A maternidade solo em Limeira revela uma realidade marcada por desafios financeiros, emocionais e sociais enfrentados diariamente por centenas de mulheres. Levantamento realizado pela Gazeta de Limeira, com base em dados da Central de Informações do Registro Civil (CRC Nacional), aponta que 68 crianças nascidas no município entre 1º de janeiro e 6 de maio de 2026 foram registradas sem o nome do pai na certidão de nascimento.

No período, Limeira contabilizou 1.125 nascimentos. Isso significa que 6,04% das crianças registradas neste ano não possuem reconhecimento paterno no documento oficial logo após o nascimento, índice que acompanha a média nacional e reforça o crescimento das famílias chefiadas exclusivamente por mulheres.

Os dados evidenciam uma realidade que vai além das estatísticas. Em muitos casos, a ausência paterna também representa a sobrecarga integral da criação dos filhos, situação que faz com que mães assumam sozinhas responsabilidades financeiras, educacionais e afetivas.

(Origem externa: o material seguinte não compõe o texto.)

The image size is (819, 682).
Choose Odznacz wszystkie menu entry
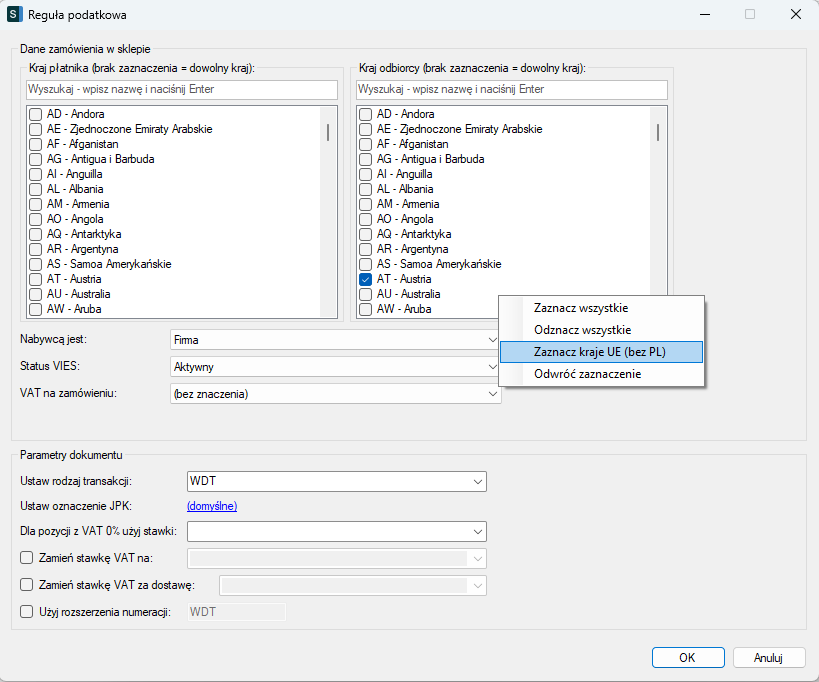pos(582,330)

Em âmbito nacional, levantamento da Associação Nacional dos Registradores de Pessoas Naturais (Arpen-Brasil) mostra que o Brasil encerrou 2025 com aproximadamente 172 mil registros de nascimento sem o nome do pai, o equivalente a quase 7% de todas as crianças nascidas no país no período.

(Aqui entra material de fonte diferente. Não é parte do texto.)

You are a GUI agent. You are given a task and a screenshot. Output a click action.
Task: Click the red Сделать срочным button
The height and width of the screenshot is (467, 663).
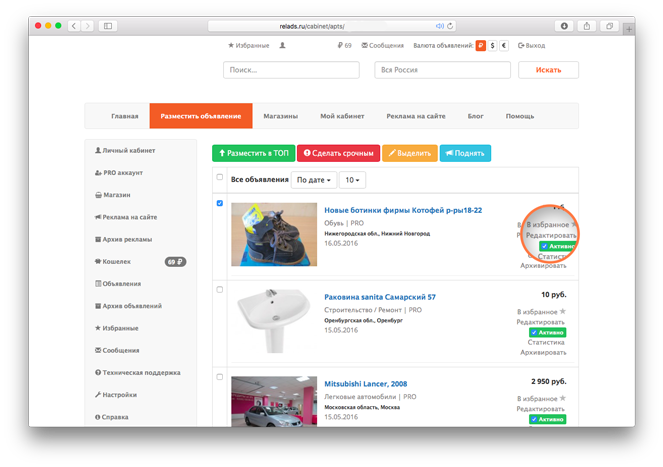[x=337, y=153]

Dados do Portal da Transparência do Registro Civil apontam ainda que Limeira registrou cerca de 3,3 mil nascimentos ao longo de 2025. Considerando a média atual, aproximadamente 6% das certidões emitidas no município não possuem identificação paterna, o que representa mais de 180 novas mães solo por ano apenas nos casos de ausência civil paterna imediata.

Divorciada e com guarda unilateral dos filhos, a professora Fernanda Rossi afirma que a responsabilidade pela criação das crianças ainda recai majoritariamente sobre as mulheres. “Na prática, muitas mães acabam acumulando todas as funções. São responsáveis pelo sustento da casa, pela educação, pela rotina escolar, saúde e cuidado emocional dos filhos. Existe uma cobrança social muito grande para que a mulher consiga dar conta de tudo, mesmo sem rede de apoio”, relatou à Gazeta.

Para a assistente social Juliana Almeida, especialista em políticas públicas voltadas à família, os números refletem uma transformação social que exige maior atenção do poder público. “A mãe solo enfrenta desafios financeiros, emocionais e profissionais diariamente. Muitas vezes ela precisa abrir mão de oportunidades de trabalho ou estudo para garantir o cuidado dos filhos. Quando observamos esses índices, percebemos a necessidade de ampliar políticas de acolhimento, assistência e acesso à renda”, destacou.

Segundo a especialista, além da ausência do registro paterno, muitas mulheres também enfrentam dificuldades relacionadas ao recebimento de pensão alimentícia, acesso a creches e sobrecarga emocional, fatores que impactam diretamente na qualidade de vida das famílias.

Neste Dia das Mães, os dados ajudam a dimensionar uma realidade cada vez mais presente em Limeira e em outras cidades brasileiras, marcada por mulheres que assumem sozinhas a maternidade e enfrentam, na prática, a responsabilidade integral pela criação dos filhos.